▶ **AIM OF THE EXERCISE**:
Can you repeat the entries word for word, from the very start through the line containing "What do you see at coordinates (104, 867)", including that line?

....

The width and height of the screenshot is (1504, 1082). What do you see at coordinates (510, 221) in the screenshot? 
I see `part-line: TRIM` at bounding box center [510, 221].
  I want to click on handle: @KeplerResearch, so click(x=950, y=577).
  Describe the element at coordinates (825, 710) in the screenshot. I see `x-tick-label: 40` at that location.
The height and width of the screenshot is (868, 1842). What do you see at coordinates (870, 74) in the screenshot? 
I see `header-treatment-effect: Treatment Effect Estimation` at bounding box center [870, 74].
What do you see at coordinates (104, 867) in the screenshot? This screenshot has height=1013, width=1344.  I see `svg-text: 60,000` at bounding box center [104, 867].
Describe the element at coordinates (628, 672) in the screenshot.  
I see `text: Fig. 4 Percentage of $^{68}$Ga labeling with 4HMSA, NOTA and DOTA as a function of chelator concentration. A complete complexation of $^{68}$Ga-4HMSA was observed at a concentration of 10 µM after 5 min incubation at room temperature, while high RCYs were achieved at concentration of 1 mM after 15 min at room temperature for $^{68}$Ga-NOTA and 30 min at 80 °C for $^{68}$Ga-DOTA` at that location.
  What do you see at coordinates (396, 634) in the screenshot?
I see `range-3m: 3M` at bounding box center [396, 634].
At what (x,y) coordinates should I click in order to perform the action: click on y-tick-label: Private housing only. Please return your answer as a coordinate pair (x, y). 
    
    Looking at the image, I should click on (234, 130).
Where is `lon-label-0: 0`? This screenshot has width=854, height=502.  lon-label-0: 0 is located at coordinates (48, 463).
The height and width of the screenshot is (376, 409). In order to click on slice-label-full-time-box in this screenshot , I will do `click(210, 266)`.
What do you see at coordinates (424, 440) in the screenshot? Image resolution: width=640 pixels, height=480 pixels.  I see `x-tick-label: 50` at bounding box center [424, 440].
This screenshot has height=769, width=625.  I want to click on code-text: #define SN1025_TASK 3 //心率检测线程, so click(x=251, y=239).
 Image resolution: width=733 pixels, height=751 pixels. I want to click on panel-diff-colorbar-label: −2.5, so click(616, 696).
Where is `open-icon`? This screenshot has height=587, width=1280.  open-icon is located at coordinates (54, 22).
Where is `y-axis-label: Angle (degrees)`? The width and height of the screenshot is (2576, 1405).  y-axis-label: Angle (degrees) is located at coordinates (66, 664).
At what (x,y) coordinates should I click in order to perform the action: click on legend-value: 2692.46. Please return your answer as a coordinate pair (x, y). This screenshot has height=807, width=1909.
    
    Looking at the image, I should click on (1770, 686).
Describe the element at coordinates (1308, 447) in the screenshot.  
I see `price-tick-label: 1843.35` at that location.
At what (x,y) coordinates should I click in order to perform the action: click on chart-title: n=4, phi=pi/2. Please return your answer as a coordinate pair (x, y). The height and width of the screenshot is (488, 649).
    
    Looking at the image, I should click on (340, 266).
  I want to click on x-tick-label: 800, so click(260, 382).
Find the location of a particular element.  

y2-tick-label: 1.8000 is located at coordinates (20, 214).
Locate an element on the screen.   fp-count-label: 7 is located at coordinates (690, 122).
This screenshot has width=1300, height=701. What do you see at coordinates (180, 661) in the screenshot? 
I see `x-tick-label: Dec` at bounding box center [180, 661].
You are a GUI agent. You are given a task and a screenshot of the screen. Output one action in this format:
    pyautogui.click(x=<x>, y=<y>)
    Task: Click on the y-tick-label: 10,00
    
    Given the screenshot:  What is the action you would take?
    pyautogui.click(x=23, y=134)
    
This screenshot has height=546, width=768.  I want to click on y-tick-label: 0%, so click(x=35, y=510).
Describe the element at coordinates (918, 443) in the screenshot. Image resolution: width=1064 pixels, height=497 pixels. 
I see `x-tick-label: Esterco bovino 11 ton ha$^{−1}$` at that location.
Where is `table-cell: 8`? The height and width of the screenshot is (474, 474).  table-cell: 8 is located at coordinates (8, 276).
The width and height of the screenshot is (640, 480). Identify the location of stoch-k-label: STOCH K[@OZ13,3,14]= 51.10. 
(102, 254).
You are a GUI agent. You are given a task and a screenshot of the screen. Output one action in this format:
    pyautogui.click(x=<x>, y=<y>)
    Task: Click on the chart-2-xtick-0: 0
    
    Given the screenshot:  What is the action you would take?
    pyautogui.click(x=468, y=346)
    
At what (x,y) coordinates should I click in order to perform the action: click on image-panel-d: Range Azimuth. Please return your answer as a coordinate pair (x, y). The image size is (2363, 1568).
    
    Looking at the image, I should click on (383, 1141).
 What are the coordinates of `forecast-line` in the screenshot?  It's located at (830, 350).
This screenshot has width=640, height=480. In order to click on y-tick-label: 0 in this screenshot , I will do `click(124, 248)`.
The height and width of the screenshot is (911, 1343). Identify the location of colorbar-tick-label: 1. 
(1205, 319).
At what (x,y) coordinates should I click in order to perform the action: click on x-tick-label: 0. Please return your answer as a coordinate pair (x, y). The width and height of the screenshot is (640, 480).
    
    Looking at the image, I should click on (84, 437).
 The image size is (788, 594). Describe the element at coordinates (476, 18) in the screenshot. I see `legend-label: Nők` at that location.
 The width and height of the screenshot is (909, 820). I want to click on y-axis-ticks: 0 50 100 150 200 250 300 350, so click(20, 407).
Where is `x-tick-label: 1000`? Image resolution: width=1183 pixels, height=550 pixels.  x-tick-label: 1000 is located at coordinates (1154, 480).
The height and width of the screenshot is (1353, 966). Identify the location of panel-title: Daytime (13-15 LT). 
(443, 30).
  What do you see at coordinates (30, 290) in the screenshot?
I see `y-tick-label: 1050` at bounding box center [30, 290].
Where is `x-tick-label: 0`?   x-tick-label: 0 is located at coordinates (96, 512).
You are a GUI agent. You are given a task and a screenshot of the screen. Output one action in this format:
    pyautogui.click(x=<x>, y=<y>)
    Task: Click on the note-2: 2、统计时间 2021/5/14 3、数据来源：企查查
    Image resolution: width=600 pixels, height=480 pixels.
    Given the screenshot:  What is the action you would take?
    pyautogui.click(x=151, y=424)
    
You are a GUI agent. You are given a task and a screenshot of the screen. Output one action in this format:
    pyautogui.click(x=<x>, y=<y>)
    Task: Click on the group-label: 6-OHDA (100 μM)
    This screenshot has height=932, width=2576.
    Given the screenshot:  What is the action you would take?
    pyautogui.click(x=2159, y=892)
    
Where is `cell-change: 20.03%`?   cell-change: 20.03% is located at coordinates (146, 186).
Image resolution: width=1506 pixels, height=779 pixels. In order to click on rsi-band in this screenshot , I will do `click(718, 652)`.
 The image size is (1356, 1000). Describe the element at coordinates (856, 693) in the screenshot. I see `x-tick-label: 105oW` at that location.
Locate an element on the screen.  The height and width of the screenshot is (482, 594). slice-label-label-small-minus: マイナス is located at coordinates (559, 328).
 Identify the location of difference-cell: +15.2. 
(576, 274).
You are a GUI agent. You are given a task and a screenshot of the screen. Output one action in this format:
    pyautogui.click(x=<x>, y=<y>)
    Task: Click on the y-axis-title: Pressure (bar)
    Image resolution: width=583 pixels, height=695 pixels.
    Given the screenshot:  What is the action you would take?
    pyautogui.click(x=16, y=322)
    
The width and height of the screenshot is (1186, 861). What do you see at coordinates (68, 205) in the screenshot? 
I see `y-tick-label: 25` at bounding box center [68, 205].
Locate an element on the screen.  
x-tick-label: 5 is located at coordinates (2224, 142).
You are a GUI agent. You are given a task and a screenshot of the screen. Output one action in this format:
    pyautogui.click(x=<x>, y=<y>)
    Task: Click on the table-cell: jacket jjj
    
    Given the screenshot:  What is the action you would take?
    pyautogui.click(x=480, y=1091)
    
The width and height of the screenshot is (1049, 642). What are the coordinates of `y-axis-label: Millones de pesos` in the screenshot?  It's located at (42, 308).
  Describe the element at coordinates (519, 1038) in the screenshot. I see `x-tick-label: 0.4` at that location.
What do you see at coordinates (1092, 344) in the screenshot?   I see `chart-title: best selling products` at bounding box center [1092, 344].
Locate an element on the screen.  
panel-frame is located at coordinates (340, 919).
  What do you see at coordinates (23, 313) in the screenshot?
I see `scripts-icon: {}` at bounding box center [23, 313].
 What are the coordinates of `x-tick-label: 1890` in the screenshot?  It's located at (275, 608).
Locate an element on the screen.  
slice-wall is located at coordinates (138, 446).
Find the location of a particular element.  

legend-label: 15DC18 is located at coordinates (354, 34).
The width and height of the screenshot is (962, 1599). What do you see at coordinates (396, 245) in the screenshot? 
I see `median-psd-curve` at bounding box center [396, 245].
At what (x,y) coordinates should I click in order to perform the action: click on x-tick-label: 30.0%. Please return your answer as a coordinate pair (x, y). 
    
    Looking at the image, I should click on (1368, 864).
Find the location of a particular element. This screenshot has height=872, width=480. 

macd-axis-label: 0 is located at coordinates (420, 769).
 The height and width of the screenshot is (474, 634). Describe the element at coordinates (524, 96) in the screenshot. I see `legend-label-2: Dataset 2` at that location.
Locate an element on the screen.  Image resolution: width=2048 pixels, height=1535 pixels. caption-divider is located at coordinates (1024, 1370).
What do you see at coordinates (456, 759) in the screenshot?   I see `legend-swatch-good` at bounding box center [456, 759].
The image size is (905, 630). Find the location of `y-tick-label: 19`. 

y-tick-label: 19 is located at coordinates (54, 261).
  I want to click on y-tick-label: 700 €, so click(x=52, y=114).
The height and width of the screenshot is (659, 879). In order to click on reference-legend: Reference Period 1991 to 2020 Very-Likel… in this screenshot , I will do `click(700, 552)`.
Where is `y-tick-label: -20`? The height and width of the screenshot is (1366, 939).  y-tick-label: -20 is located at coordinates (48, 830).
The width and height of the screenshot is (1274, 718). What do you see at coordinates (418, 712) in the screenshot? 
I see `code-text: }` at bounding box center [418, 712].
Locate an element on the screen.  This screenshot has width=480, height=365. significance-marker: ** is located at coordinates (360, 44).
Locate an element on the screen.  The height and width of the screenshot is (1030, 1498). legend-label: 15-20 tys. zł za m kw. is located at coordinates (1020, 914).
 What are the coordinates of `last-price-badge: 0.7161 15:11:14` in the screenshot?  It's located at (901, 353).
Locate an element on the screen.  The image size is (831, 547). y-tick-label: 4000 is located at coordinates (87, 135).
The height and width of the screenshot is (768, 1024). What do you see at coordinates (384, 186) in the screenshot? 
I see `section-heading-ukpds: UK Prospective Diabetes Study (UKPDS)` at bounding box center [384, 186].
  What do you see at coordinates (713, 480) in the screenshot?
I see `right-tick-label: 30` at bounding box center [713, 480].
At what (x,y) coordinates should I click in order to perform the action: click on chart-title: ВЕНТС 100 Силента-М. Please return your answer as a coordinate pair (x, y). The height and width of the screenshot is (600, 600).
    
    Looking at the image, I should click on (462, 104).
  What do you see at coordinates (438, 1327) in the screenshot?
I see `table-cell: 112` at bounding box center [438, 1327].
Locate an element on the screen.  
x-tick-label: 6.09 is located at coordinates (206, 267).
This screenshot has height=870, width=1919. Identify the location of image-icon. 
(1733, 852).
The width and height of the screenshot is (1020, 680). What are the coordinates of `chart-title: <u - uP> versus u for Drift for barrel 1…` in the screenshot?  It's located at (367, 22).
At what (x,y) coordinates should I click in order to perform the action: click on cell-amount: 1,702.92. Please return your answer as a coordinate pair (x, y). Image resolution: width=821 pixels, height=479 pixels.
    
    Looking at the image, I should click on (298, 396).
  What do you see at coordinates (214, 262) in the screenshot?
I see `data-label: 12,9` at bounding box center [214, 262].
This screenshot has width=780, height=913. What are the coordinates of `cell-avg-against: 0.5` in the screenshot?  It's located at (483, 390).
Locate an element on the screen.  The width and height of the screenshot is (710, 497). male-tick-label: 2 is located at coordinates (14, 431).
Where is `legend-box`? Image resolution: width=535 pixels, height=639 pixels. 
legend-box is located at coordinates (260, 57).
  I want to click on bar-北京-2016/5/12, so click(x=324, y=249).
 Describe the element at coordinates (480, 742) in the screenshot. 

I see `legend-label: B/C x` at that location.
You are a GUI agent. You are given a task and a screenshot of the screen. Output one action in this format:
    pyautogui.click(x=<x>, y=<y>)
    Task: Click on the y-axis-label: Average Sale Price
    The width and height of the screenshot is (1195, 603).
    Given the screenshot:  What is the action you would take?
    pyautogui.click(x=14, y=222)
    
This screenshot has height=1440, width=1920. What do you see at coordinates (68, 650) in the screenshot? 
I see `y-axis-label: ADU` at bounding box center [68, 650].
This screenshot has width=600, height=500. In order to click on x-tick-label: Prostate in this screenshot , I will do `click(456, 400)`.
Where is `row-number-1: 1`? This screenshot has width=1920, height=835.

....

▶ **YOUR RESPONSE**:
The width and height of the screenshot is (1504, 1082). What do you see at coordinates (510, 221) in the screenshot? 
I see `part-line: TRIM` at bounding box center [510, 221].
  I want to click on handle: @KeplerResearch, so click(x=950, y=577).
  Describe the element at coordinates (825, 710) in the screenshot. I see `x-tick-label: 40` at that location.
The height and width of the screenshot is (868, 1842). What do you see at coordinates (870, 74) in the screenshot? 
I see `header-treatment-effect: Treatment Effect Estimation` at bounding box center [870, 74].
What do you see at coordinates (104, 867) in the screenshot? This screenshot has height=1013, width=1344.  I see `svg-text: 60,000` at bounding box center [104, 867].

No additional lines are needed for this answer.